___ Entries
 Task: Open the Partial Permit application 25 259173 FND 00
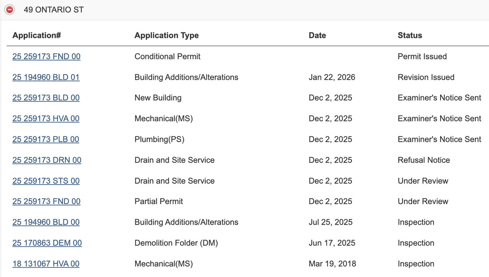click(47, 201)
______
___ Entries
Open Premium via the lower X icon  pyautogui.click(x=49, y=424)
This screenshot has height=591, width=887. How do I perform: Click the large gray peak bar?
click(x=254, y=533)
______
___ Entries
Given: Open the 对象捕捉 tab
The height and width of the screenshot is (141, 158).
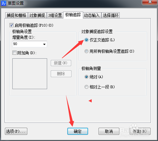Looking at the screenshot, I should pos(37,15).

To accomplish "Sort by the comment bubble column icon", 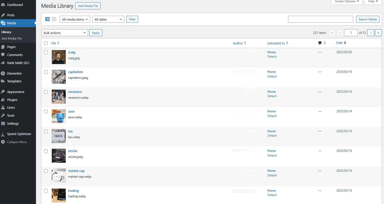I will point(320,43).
______
**Stated problem:**
In the listing above, copy out word for word the stretch from the line containing "Task: Open the" through the line containing "click(47, 201)", and leave the pictures out of your answer.

**Answer to the task:**
 Task: Open the Partial Permit application 25 259173 FND 00
click(47, 201)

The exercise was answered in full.